He could only imagine the amount of information, high quality information, that must be stored right there, nearly within arm’s reach. In more productive circumstances, he could take it and run. As it was, any theft or death would be quickly detected and traced to its source, at least one involving a high-ranking officer. He had nowhere to run and no capability of doing it, anyway. Instead, Cassian wrapped himself in polite obedience and waited.
“An interesting history,” said Tor. “Directionless, some might suggest.”
“Versatile,” Cassian said quickly.
Tor gave a short laugh. “Perhaps. Certainly, we could find any number of uses for your skills, if not for one thing.”

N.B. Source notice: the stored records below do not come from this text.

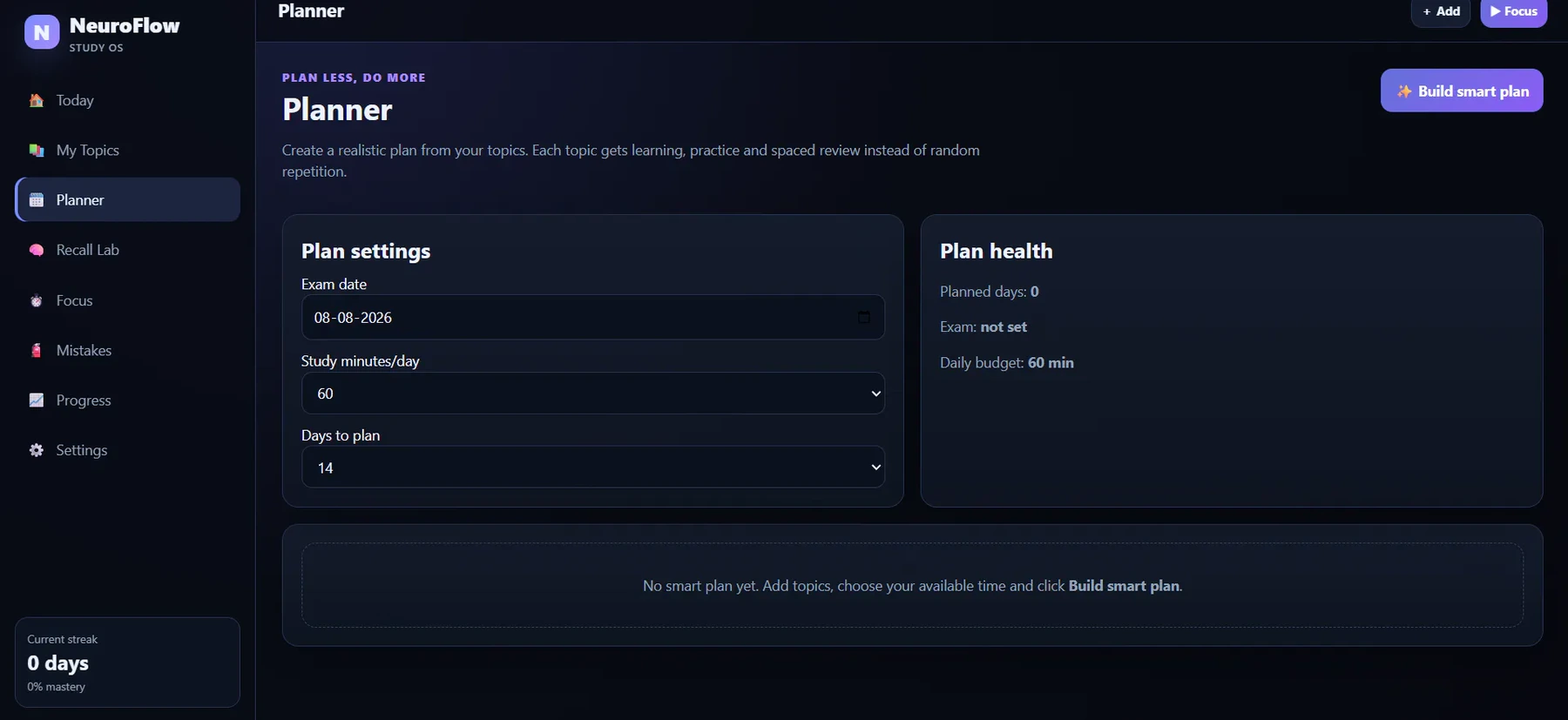Click the NeuroFlow N logo icon
Image resolution: width=1568 pixels, height=720 pixels.
[42, 32]
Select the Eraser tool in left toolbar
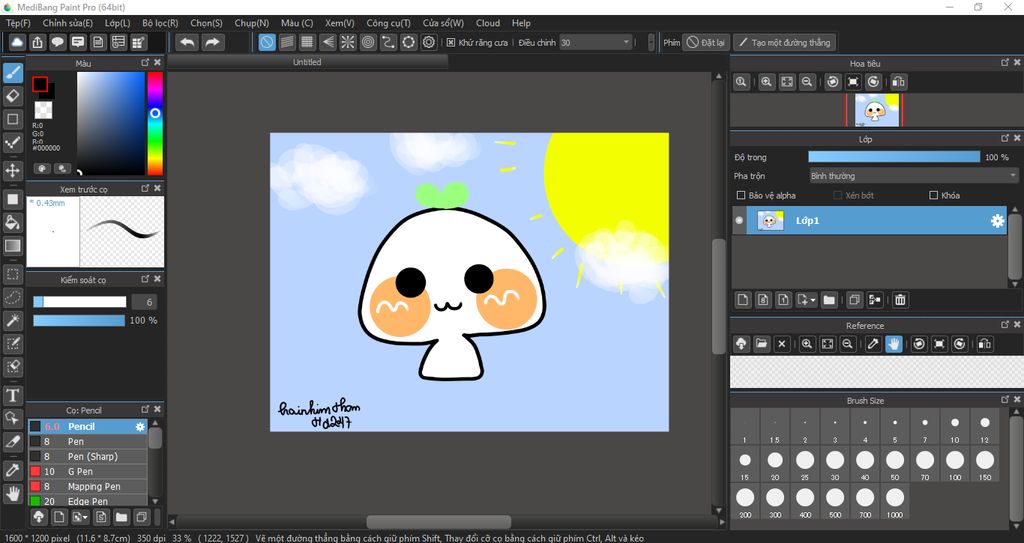The height and width of the screenshot is (543, 1024). [13, 96]
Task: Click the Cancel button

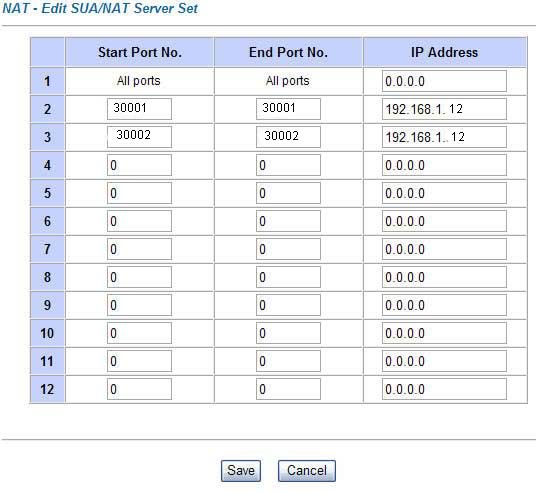Action: pyautogui.click(x=307, y=471)
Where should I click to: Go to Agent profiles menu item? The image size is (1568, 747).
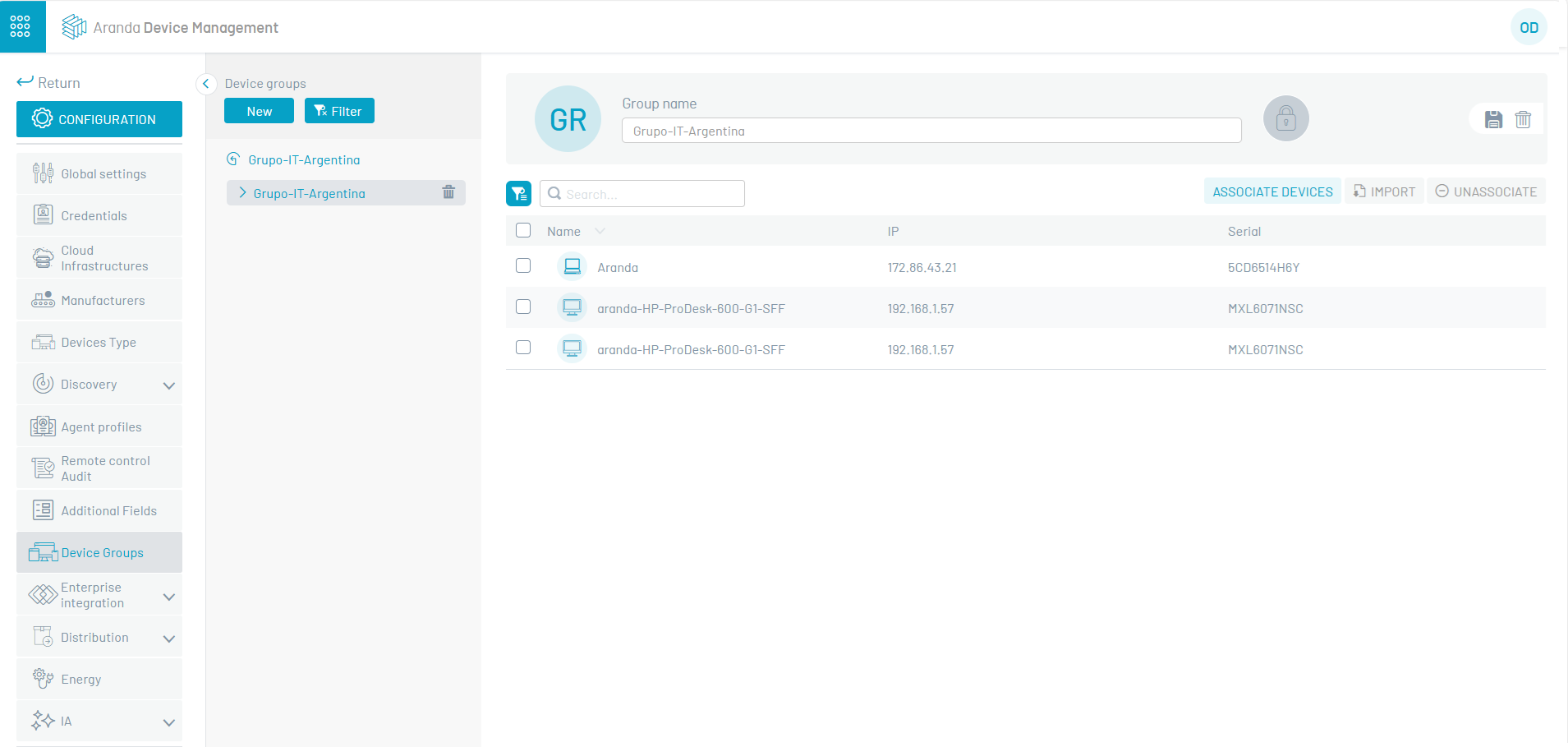[x=101, y=427]
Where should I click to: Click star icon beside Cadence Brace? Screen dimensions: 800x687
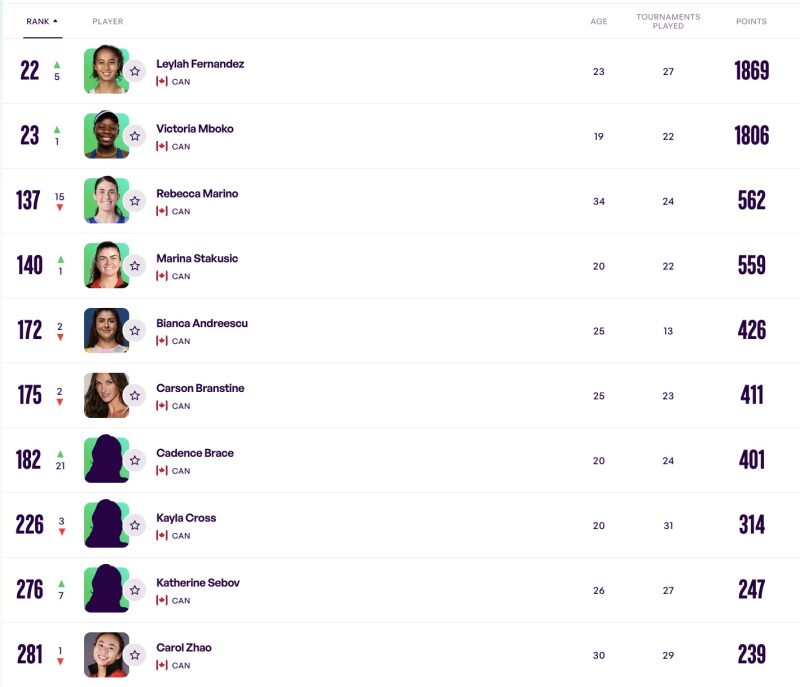tap(135, 461)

Alarms rang in his head. With a puzzled frown, Cassian searched the commander’s expression. He’d gone from wry to grave—more than grave. Outright somber.
“What is that, sir?”
Tor’s eyes, cold and unwavering, fixed on his own. “You’re a spy.”
Jyn hated the Death Star.
Hated, hated, hated it.
Not that she hadn’t before. Every time she thought of Baze and Chirrut, she felt a breath away from Lyr shattering around her. And Kay—though she hoped he might be resurrected yet—so thrilled with the blaster, and then Cassian screaming his name. All the spies and saboteurs she hadn’t known, who followed her (followed Cassian, but he’d yoked himself to her), dead by stormtroopers or bombs or the terrible light her father had spawned. Jedha, desecrated to feed it and then obliterated—Saw—and less directly, her father and mother—Force, she hated it.
At the same time, she was petty enough to hate it not merely as evil manifest, but simply a place. In particular, the place where she happened to be stuck, with no way out, no ability to take advantage of an escape route even if she had one, and too many dangers and opportunities to stay holed up in Cassian’s quarters. And it took so long to get anywhere. The size of this thing seemed completely asinine; the underlying mechanics couldn’t require this much space, could they? Besides that, the people were either untrustworthy, inane, malicious in a casual, colourless way that bothered her far more than concentrated malevolence, or some combination of them all.
She spent hours talking or eavesdropping on perfectly horrible people, along with a handful of ostensibly decent ones who couldn’t be decent at all, or they wouldn’t be here. Jyn understood keeping your head down; however intolerable now for her personally, she had no room to judge that after the last six years. But actively participating in it was something else altogether.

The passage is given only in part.